In case of other networking activity someone told me that he did see the
transfer restart (=continue) by itself (it was an SFTP that time). I
think I saw this phenomenon myself once during the tcpdump at the bottom
of this email.
This problem happens on every protocol (Samba, SCP, SFTP) and apparently
any client (for sure I tested on at least 1 Vista 64bit and 1 XP 32bit).
Also happens in the middle of transferring one file, so not necessarily
at file change. The files are being pushed from the clients to the linux
Server.
The gigabit switch between the machines was changed 2 times (the brands
also were different) without results.
I was able to obtain apparently reliable nonstop transfer if I performed
6 simultaneous transfers with Samba from the same client to the same
server. OTOH with just 1 - 3 simultaneous transfers only all of them
will eventually stall. Note that with 2 transfers the speed of each one
is already smaller than the speed of a single transfer (approx
40+40MB/sec vs 60MB/sec) however with 6 transfers it's obviously much
smaller (approx 6x12MB/sec). The bug looks like some kind of a race
condition to me.
On Samba another strange fact is that if there are multiple transfers
(i.e. 2) from the same client to the same server (please note that in
this case with Samba all transfers pass through the same TCP socket) the
two transfers stall *independently* one to the other. First after a
random time you see one stalling, and eventually after another random
time also the other one stalls. This tells that the socket actually
kinda works... I can even stop one stalled transfer from the client (the
stop operation *works* and gets a reply from the Samba server: I see
messages sniffing the Ethernet), and start it again and it would run,
and the TCP socket is always the same when I restart the transfer.

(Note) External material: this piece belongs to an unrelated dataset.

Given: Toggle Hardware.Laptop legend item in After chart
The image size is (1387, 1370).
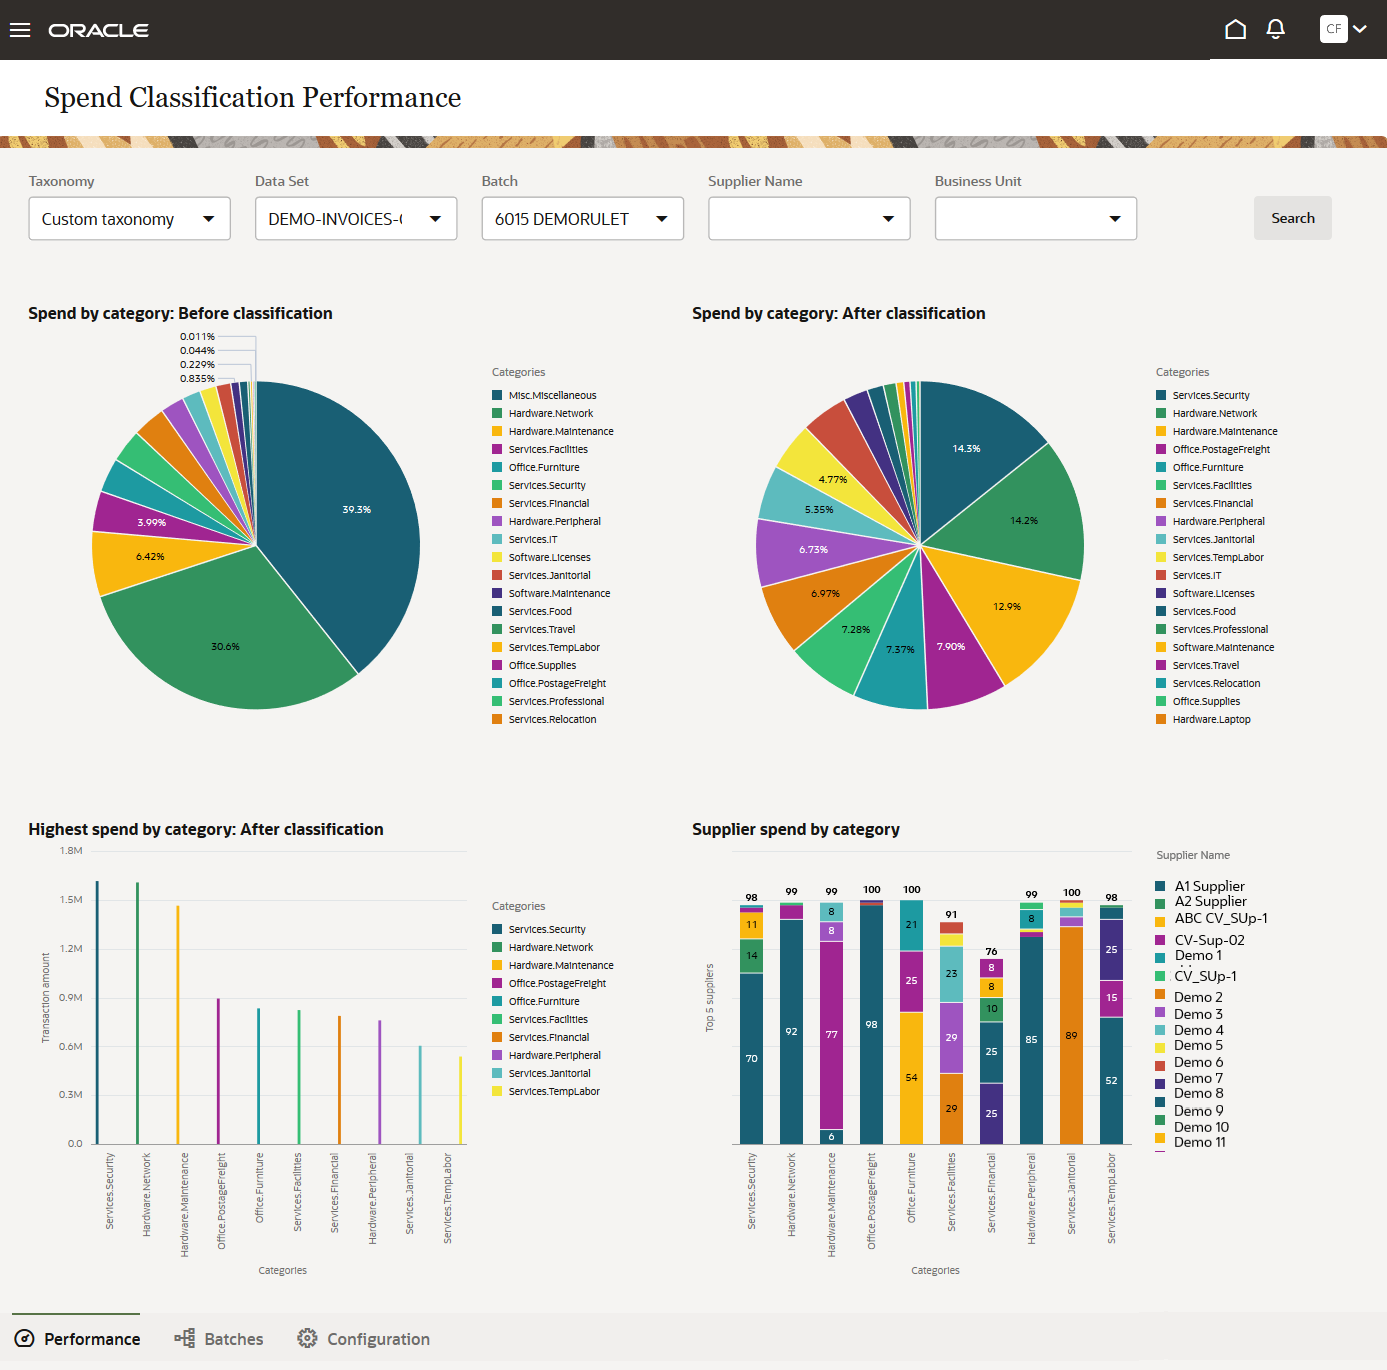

I obtained apparently reliable transfers with Samba if I introduced rate
limiting on our SMC 8024L2 gigabit switch . Even if the rate limiting
was set so high (930Mbps) that the transfer speed was actually not
influenced, the Samba transfer (1 single transfer, not multiple)
apparently worked reliably. Maybe this helps with the race condition by
separating packets better. The SFTP protocol hanged anyway though, even
on rate limiting, however consider that SFTP from windows goes very slow
at 15Mbps due to a problem of encryption performance of WinSCP, so that
one is really way lower than the rate limit and its packets might not
get separated.
The server is a linux Ubuntu 9.10 with kernel ubuntu 2.6.31-14-server .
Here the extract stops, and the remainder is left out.